The goal of our semester-long project is to gain experience in compiler implementation by constructing a simple compiler. We will be implementing a compiler for a variant of the well-known Decaf language, which is a simple Java-like procedural programming language.

The goal of this part of the project is to build a three-address code (TAC) generator for Decaf ASTs.

Description

As before, you will need to re-download the AST specification file, which now has definitions for three-address code constructs. There is also a new version of the main driver.

DecafAST.py

DecafCompiler.py

Here is a template starter for this part of the project:

DecafCodeGen.py

Three-address code (TAC) is a convenient format for representing machine-independent instructions. Here are the supported operations for our version of TAC:

    TACInsn
        dest = op src1              (unary op)
        dest = src1 op src2         (binary op)

    TACCopy
        dest = src                  (copy)
        dest[idx] = src             (indexed copy)
        dest = src[idx]             (   "     "  )

    TACLabel
        lbl:                        (label)

    TACJump
        goto lbl                    (unconditional jump)
        if var goto lbl             (conditional jump)

    TACParam
        param var                   (pass variable parameter)
        param lit                   (pass literal parameter)

    TACCall
        call lbl                    (call function)
        dest = call lbl             (call function w/ return value)

    TACRet
        ret                         (function return)
        ret var                     (function return w/ value)

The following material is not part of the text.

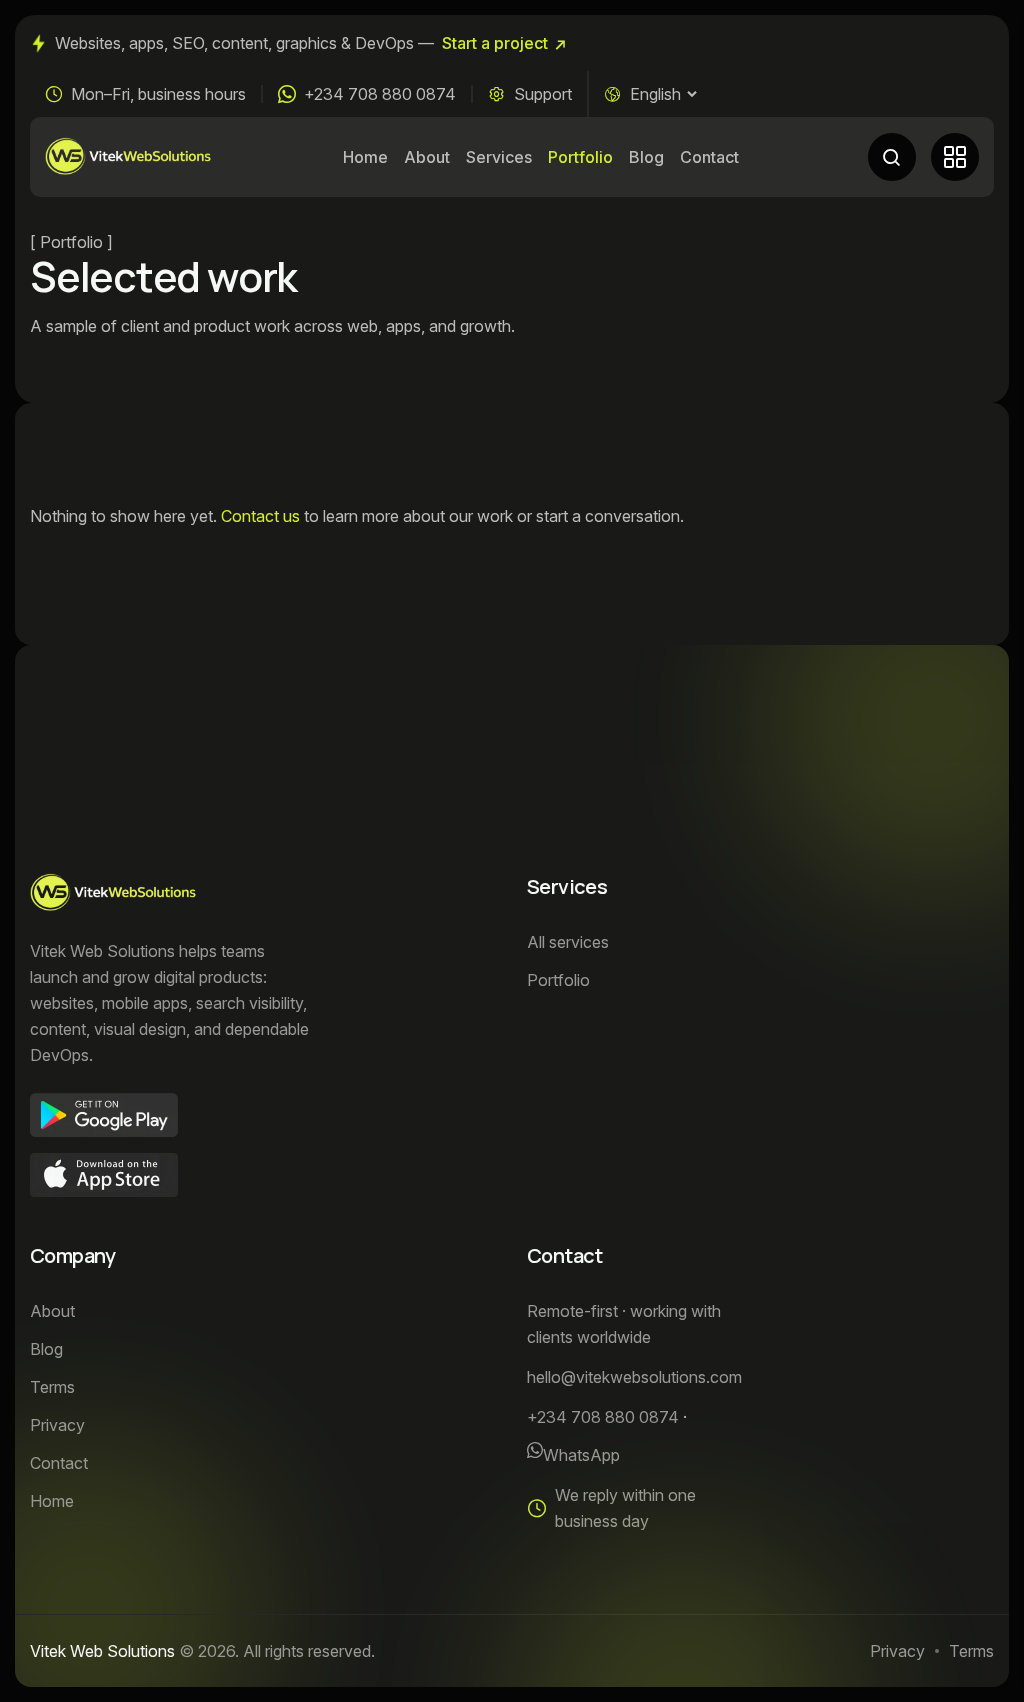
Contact (709, 157)
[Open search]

The updated version of DecafAST.py provides definitions for a range of TAC objects. The forms above are grouped by their corresponding TAC object from the file. Read this code and its documentation carefully and verify that you understand each class's purpose.

Most of the TAC classes are merely structures for holding instruction data; however, the TACProgram class does a bit more. It represents a sequence of TAC instructions and labels (providing list-like access with the len function and indexing using bracket notation), but it also provides several utility methods that you will find helpful while you complete this project:

  • gen(insn)
    Appends an instruction onto the list of instructions.
  • newAnonLabel()
    Generates a new "anonymous" label; i.e., a label without a user-specified name. This is useful for creating jump targets for Decaf code structures like conditionals and loops. Returns a TACLabel with a name that includes a tag and a monotonically-increasing number.
  • newTempVar()
    Generates a new temporary variable; i.e., a variable without a user-defined name. This is crucial for a variety of code generation applications. Returns a TACVar with a name that includes a tag and a monotonically-increasing number.
  • pushLoop(continueLabel, breakLabel)
    popLoop()
    You can use the ASTProgram to track continue/break labels while you are in a loop. Simply call the pushLoop function with the labels when you are ready to recursively emit the body of the loop, then call popLoop when you are done.
  • currentContinueLabel()
    currentBreakLabel()
    If you have used pushLoop and popLoop properly, you can use these functions to retrieve the correct labels when generating code for continue or break statements.

Another important thing to note is the difference between TACVar and TACIdxVar. The former represents a scalar variable, while the latter represents an indexed (array) variable. For simplicity, indexed variables may only be used in simple copy instructions (TACCopy), and only one may appear per instruction.

You should write a function generate_tac that takes an AST object (with pre-generated symbol tables). This function should generate TAC for all of the methods in the program, adding all of the instructions in order to a TACProgram object and returning it.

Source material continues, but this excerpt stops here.